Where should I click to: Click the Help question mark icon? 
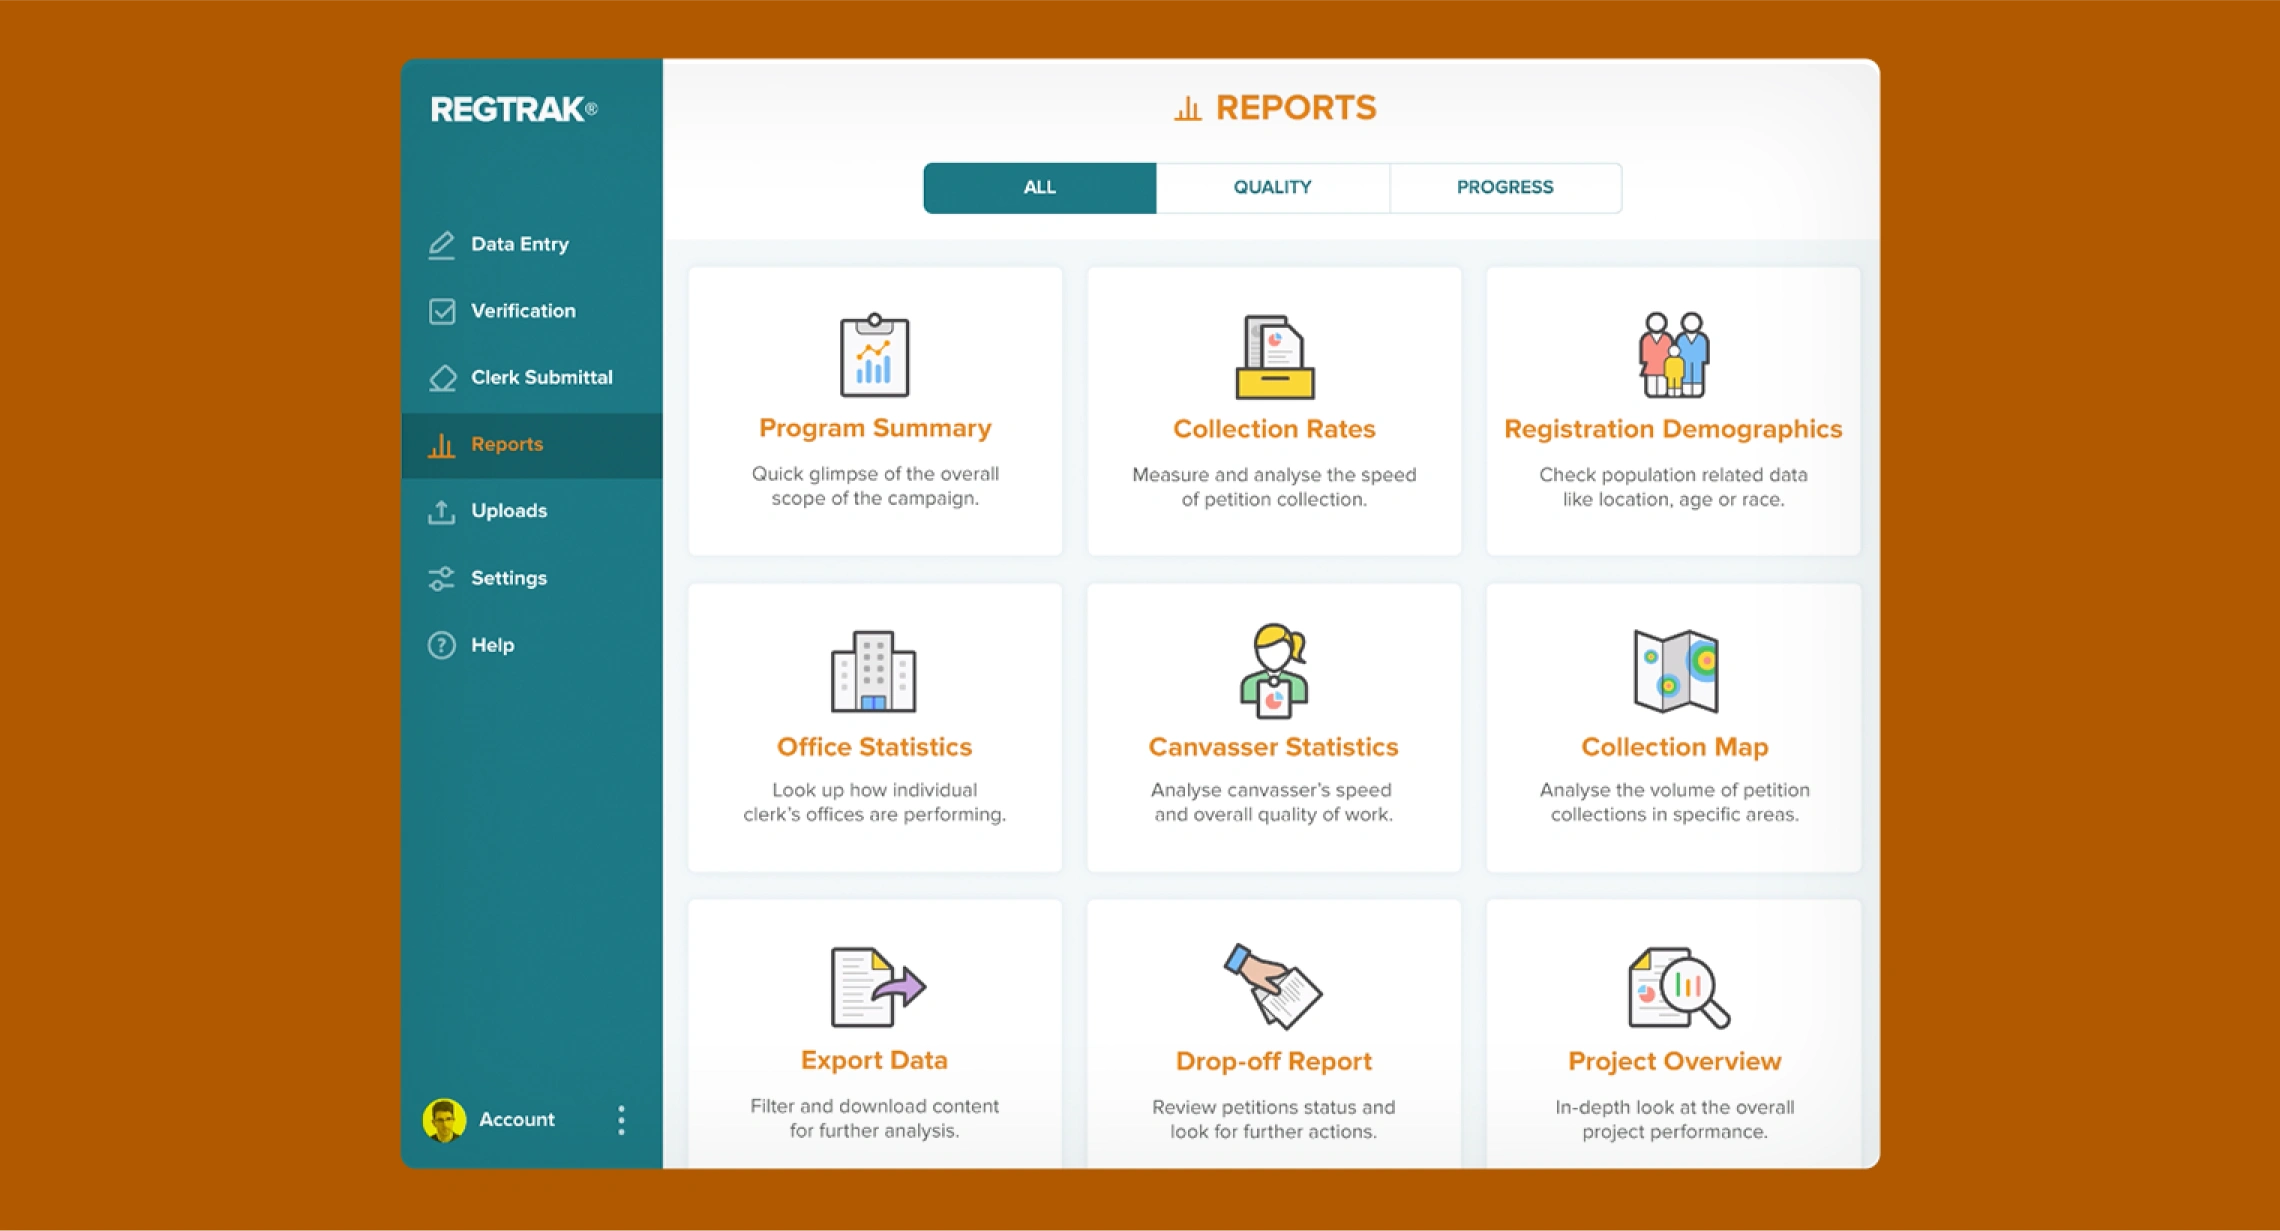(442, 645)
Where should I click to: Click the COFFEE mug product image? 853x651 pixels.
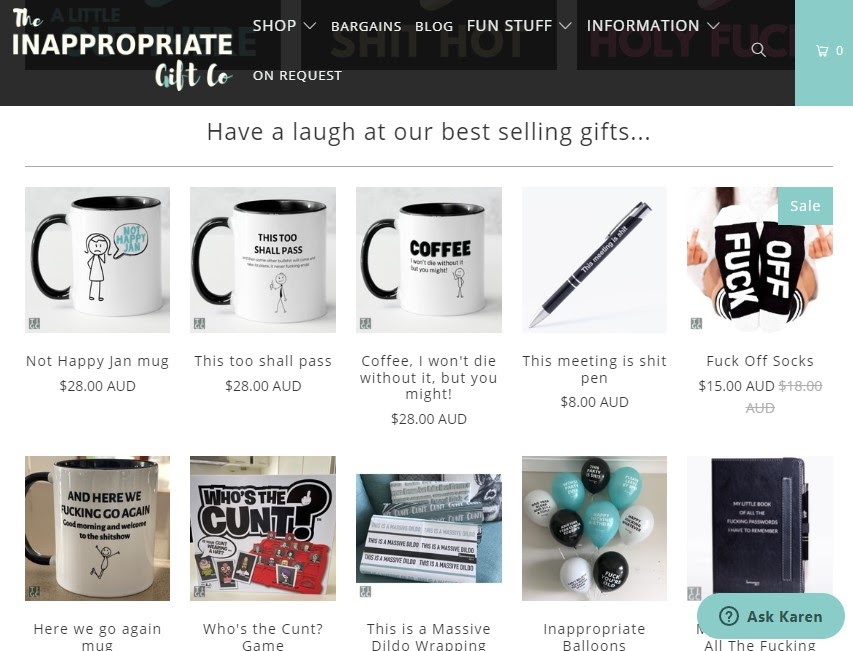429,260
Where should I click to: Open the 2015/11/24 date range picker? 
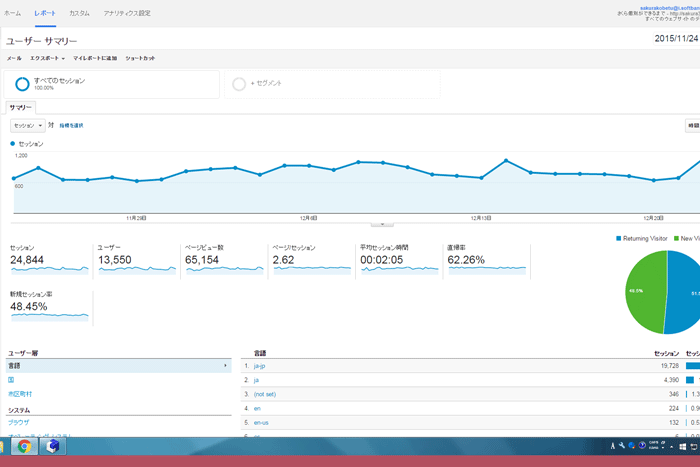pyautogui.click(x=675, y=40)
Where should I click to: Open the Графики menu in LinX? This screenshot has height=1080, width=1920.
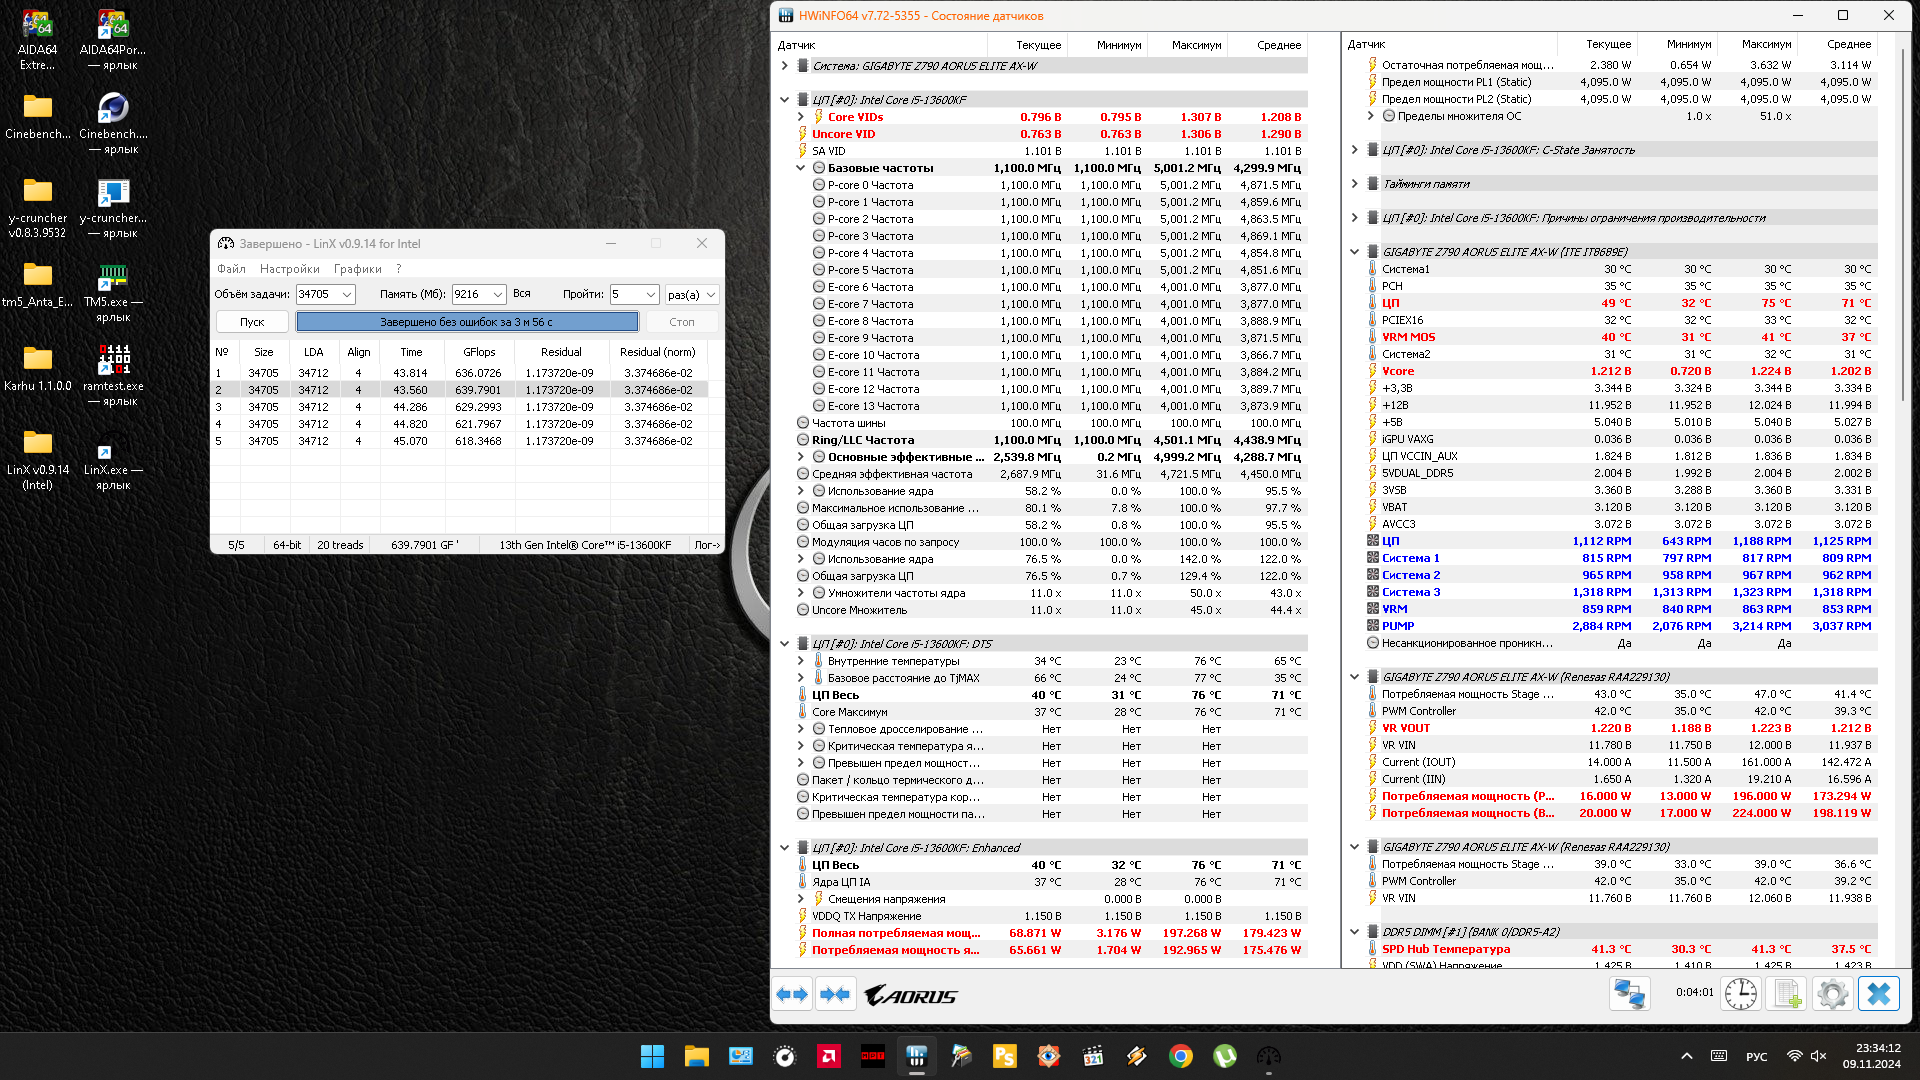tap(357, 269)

EXERCISE:
Starting at the beginning of the records and ending at the line that contains "pyautogui.click(x=675, y=40)", express those lines as a JSON list of strings, one per line, skipping blank lines. Leave the pictures out.

SOLUTION FOR THIS TASK:
[
  "Where should I click to: Click the Help question mark icon? ",
  "(442, 645)",
  "Where should I click to: Click the COFFEE mug product image? 853x651 pixels.",
  "429,260",
  "Where should I click to: Open the 2015/11/24 date range picker? ",
  "pyautogui.click(x=675, y=40)"
]